● **REQUEST**:
Duplicate the lines of the material between the line holding "This screenshot has width=1316, height=924." and the line holding "[x=358, y=244]", inclusive.

● **ITEMS**:
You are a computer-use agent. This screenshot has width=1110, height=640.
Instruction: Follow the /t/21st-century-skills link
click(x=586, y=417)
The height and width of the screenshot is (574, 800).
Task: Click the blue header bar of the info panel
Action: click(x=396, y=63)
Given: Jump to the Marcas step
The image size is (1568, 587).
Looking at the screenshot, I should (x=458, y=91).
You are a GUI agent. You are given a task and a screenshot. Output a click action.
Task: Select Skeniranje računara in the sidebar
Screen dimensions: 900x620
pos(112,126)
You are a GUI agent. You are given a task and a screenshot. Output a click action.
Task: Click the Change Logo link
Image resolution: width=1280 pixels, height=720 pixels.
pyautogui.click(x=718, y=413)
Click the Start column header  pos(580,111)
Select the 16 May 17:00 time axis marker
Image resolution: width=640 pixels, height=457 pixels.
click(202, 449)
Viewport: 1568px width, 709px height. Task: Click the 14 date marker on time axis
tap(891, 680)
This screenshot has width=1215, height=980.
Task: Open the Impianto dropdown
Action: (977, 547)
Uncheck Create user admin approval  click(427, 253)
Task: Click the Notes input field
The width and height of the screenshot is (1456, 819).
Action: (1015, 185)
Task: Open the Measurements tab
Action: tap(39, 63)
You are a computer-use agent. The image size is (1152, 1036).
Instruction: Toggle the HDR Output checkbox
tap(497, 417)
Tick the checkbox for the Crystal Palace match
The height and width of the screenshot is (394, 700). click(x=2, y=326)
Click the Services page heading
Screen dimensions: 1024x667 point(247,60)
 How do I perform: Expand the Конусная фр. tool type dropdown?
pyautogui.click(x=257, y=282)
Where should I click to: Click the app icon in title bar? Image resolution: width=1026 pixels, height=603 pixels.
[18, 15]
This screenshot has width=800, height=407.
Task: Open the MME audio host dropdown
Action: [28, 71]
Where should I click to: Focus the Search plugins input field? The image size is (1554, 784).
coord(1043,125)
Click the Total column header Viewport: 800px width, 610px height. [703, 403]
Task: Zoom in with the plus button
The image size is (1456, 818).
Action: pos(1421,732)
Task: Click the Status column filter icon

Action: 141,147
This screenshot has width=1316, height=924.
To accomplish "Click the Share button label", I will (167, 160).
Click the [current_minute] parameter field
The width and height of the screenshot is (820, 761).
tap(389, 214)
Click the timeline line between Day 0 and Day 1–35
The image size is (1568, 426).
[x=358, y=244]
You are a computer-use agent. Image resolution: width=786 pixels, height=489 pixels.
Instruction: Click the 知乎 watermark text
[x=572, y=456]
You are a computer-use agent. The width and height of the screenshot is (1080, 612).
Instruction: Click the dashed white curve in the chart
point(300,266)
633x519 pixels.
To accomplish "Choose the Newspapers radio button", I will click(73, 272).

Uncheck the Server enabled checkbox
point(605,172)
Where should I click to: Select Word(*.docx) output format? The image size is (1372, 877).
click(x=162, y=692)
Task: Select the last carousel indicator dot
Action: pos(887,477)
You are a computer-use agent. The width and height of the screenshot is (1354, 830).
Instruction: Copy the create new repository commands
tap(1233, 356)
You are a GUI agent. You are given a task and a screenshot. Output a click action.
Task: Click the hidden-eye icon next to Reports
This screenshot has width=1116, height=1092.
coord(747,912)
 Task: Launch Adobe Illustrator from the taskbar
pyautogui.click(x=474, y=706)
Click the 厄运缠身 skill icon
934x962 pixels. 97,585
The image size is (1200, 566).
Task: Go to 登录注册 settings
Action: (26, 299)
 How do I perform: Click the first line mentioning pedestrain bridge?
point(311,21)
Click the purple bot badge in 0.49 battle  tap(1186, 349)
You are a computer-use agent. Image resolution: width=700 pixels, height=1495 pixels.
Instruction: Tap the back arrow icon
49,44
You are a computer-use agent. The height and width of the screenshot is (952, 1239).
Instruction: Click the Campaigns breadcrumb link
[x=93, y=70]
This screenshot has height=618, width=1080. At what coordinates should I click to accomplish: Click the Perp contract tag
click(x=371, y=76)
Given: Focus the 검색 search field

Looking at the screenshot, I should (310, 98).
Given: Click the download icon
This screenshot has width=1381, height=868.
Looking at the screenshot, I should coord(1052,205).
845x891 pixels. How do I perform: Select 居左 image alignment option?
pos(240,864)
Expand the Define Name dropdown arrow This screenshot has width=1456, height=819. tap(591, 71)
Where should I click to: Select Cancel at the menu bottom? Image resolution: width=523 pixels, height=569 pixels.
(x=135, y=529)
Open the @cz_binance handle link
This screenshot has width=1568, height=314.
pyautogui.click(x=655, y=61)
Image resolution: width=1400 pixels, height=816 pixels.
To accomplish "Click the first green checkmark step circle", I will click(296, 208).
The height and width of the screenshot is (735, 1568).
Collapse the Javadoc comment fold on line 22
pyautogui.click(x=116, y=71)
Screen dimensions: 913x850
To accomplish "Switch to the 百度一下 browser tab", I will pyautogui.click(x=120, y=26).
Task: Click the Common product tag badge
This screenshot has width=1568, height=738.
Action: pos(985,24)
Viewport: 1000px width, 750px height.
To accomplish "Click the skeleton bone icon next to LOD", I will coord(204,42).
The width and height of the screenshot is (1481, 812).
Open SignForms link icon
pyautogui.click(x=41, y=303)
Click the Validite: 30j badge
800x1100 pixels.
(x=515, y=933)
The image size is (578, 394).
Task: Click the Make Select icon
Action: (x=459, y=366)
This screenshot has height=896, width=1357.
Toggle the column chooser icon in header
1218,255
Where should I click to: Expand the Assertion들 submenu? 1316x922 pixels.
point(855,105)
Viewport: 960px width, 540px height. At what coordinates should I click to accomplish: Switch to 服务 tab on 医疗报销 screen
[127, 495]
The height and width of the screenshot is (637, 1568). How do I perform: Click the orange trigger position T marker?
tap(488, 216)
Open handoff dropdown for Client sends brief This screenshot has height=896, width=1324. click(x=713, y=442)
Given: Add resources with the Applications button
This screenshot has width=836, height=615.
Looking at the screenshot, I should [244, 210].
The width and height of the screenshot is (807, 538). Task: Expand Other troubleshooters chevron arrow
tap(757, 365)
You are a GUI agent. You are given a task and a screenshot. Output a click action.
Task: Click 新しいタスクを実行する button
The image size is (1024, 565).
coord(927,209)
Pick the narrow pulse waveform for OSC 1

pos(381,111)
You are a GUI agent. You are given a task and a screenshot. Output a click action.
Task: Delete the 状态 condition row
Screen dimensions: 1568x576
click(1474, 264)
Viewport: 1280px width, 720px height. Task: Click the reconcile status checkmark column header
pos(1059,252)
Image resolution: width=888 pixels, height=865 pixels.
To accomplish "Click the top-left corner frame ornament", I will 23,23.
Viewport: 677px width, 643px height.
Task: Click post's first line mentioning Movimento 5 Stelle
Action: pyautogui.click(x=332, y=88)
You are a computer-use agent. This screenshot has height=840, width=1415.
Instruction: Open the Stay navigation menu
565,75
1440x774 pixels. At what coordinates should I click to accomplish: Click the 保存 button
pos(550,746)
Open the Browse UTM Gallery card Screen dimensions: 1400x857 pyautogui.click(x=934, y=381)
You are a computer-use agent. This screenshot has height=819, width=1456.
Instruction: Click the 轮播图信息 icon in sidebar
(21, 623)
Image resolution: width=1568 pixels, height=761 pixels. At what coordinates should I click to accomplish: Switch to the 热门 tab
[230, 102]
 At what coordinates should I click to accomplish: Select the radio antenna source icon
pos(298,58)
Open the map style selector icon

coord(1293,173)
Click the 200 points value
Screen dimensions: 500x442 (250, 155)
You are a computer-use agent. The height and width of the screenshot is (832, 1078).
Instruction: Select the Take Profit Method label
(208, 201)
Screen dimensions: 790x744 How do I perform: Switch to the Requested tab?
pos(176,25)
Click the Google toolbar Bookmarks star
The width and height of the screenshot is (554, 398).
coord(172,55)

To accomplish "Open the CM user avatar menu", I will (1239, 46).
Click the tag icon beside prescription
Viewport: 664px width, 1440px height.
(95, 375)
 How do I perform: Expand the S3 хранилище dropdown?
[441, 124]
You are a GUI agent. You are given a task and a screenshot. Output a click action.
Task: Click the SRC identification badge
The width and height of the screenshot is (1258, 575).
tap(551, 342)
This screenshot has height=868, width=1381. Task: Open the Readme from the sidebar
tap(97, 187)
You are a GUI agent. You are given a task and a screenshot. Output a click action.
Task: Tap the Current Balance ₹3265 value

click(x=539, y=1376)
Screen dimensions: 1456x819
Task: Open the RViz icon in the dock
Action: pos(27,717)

● **WRITTEN ANSWER**:
This screenshot has width=1316, height=924.
To accomplish "Click the Share button label", I will (167, 160).
Click the [current_minute] parameter field
The width and height of the screenshot is (820, 761).
tap(389, 214)
Click the timeline line between Day 0 and Day 1–35
The image size is (1568, 426).
[x=358, y=244]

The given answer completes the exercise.